What is required - Rewrite every line of the records below as a numbered list, skipping blank lines. Leave the pictures out.

Stored dataset records -
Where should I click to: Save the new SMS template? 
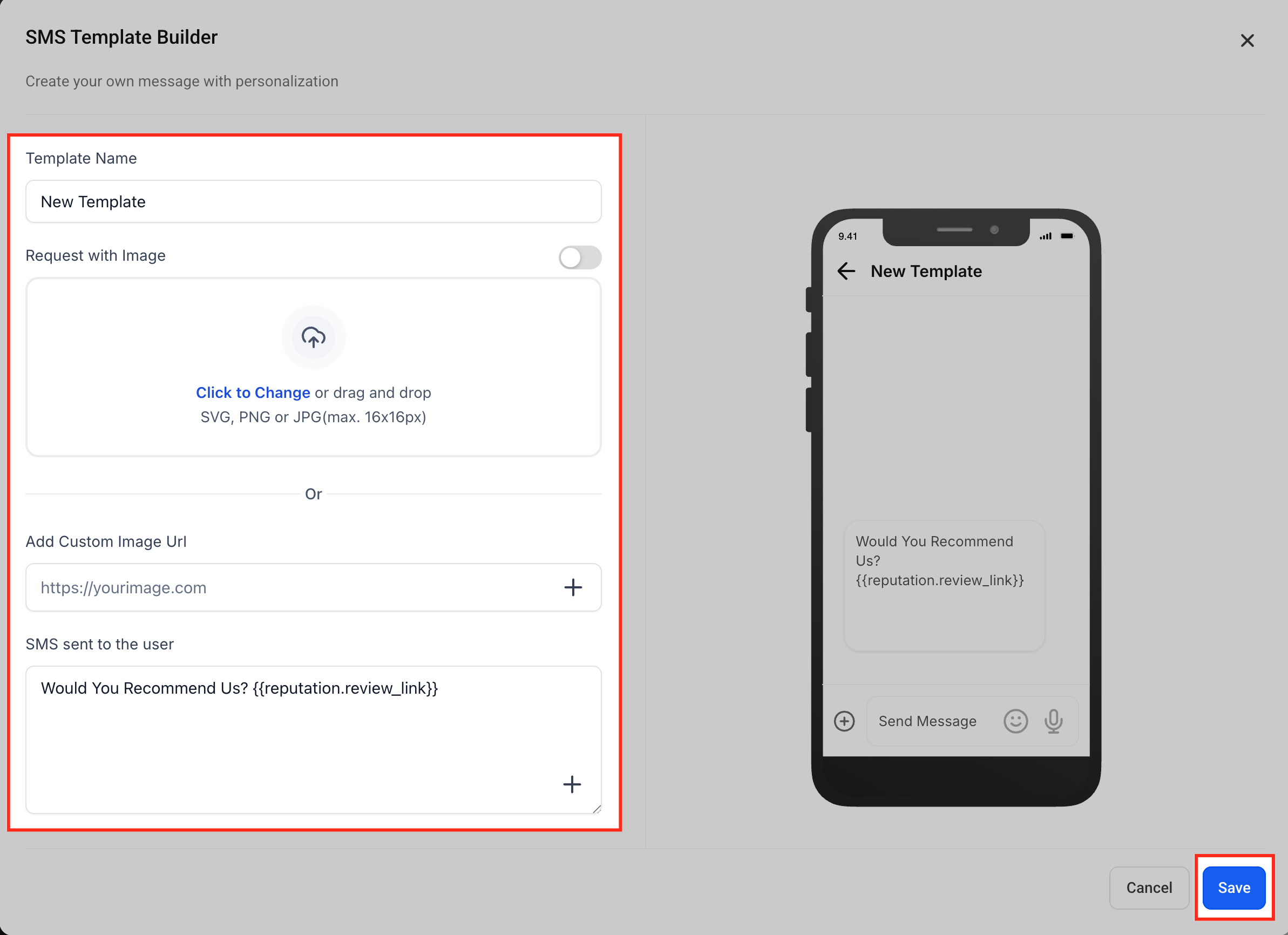1233,887
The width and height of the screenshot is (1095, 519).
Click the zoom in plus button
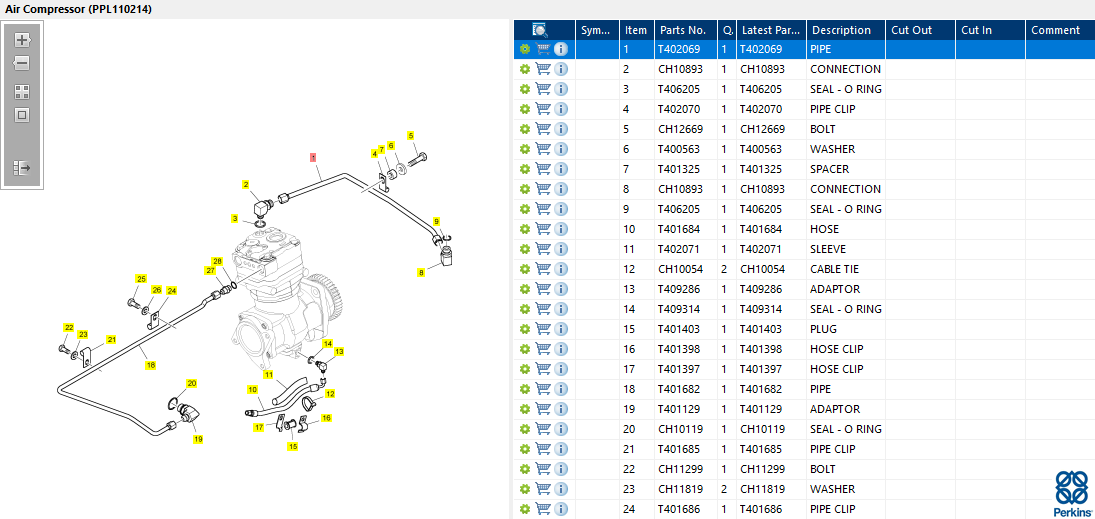22,40
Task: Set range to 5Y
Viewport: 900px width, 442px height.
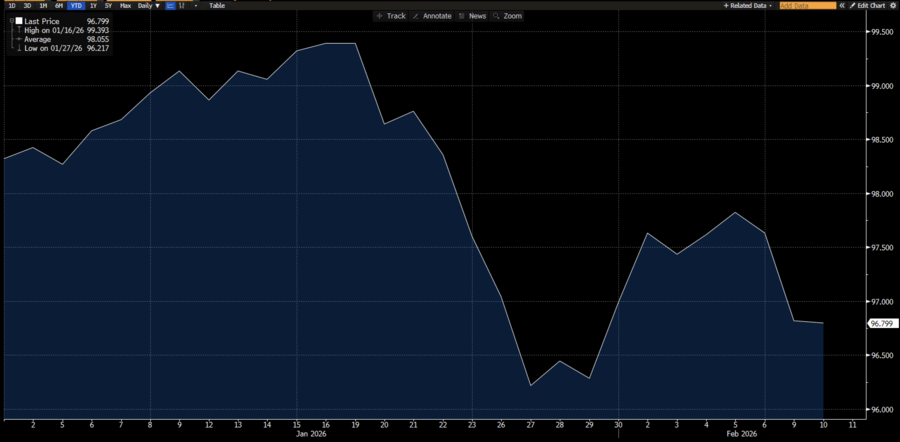Action: [108, 5]
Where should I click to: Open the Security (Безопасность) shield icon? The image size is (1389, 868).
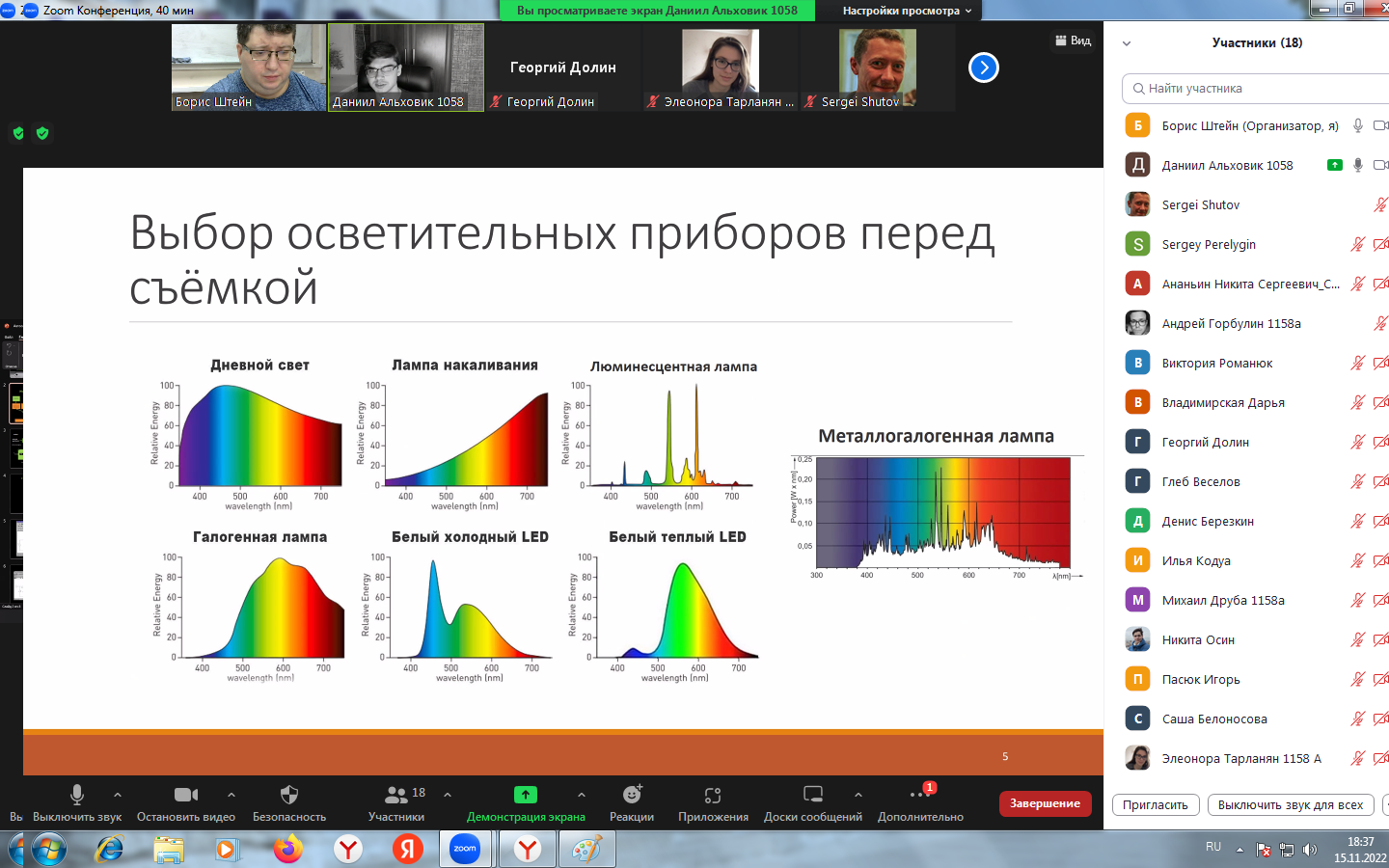288,795
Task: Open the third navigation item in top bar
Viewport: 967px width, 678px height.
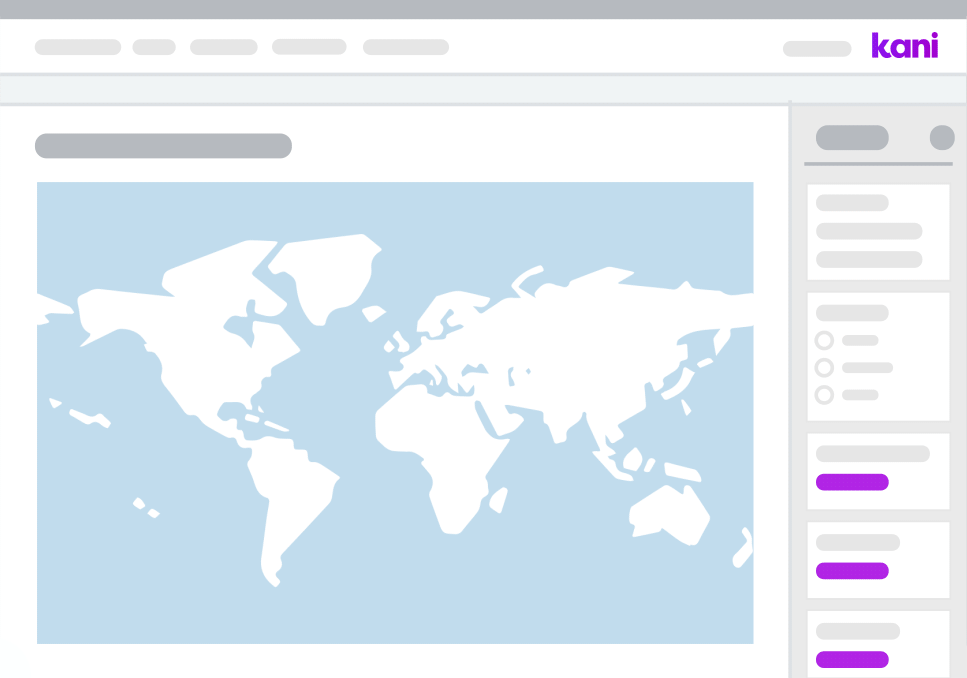Action: point(224,47)
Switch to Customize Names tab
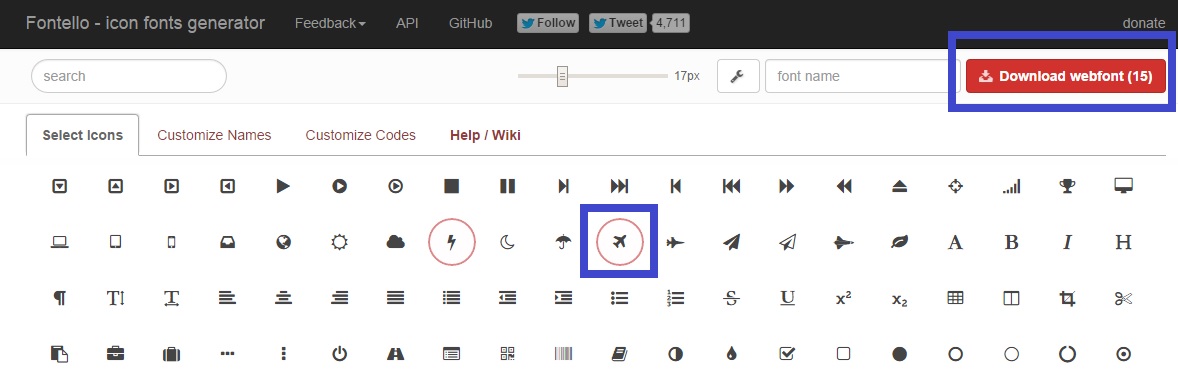This screenshot has height=378, width=1178. 214,135
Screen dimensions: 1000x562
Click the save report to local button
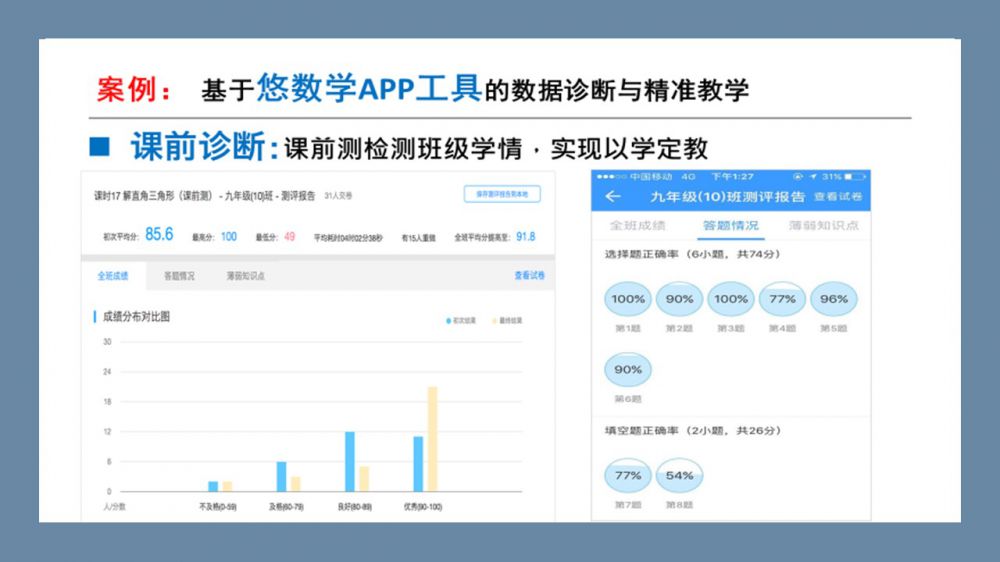point(502,194)
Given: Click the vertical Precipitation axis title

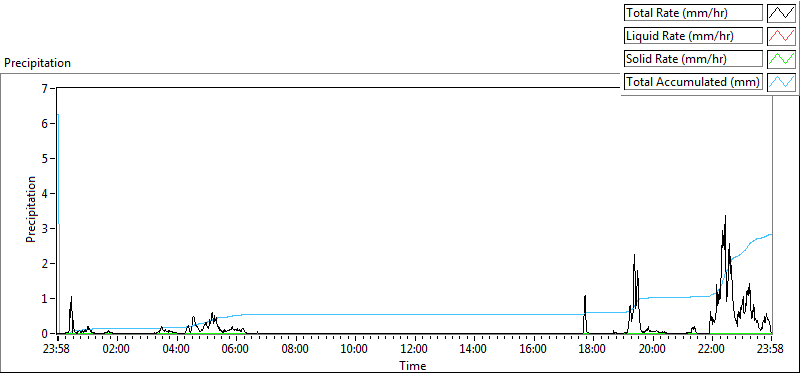Looking at the screenshot, I should pos(31,209).
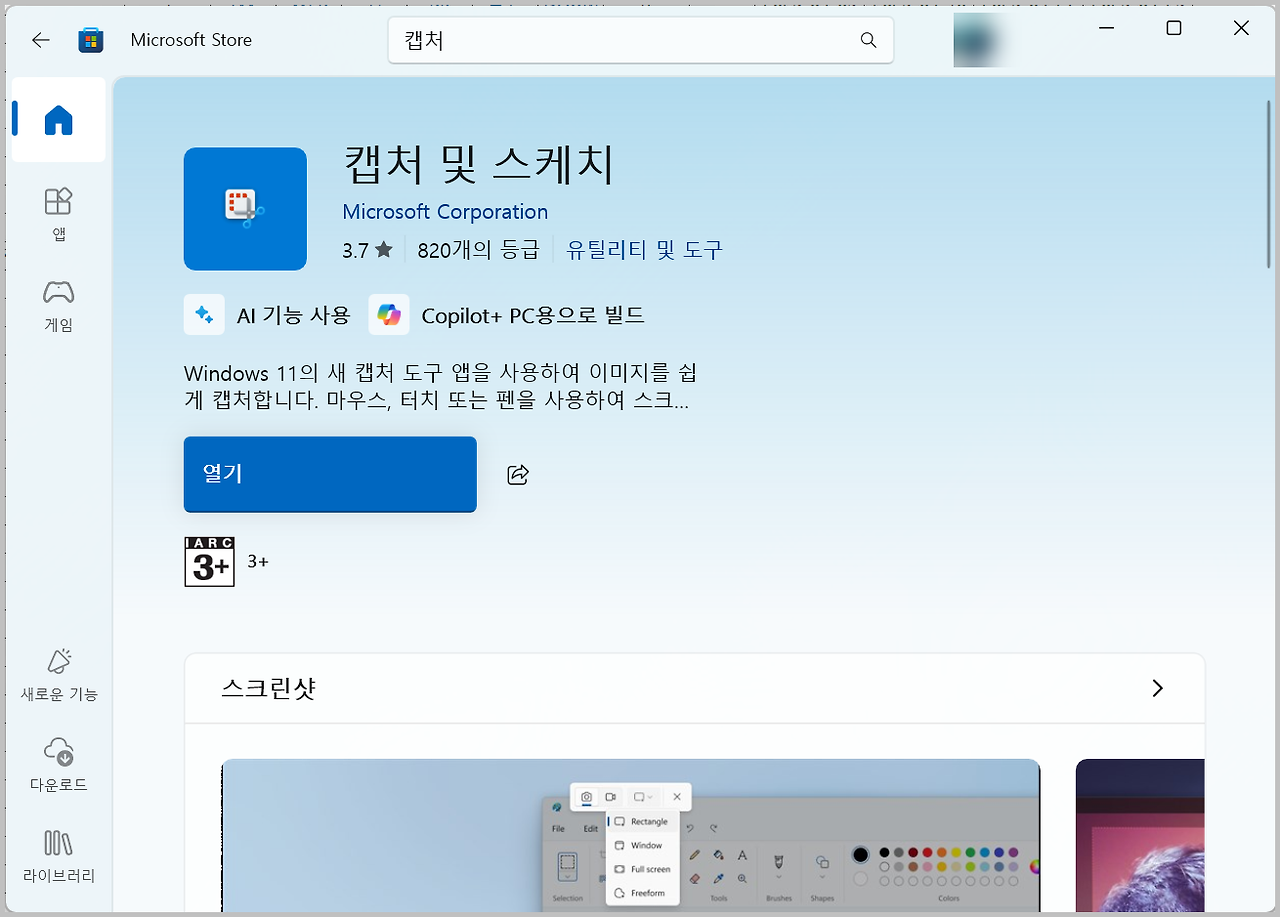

Solution -
1. Where should I click to: Save the new SMS template? 
2. 1233,887
3. The width and height of the screenshot is (1095, 519).
4. Click the zoom in plus button
5. 22,40
6. Task: Set range to 5Y
7. Viewport: 900px width, 442px height.
8. Action: [108, 5]
9. Where should I click to: Open the Security (Безопасность) shield icon? The image size is (1389, 868).
10. 288,795
11. Task: Open the third navigation item in top bar
12. Viewport: 967px width, 678px height.
13. Action: point(224,47)
14. Switch to Customize Names tab
15. This screenshot has height=378, width=1178. 214,135
16. Screen dimensions: 1000x562
17. Click the save report to local button
18. point(502,194)
19. Given: Click the vertical Precipitation axis title
20. Looking at the screenshot, I should pos(31,209).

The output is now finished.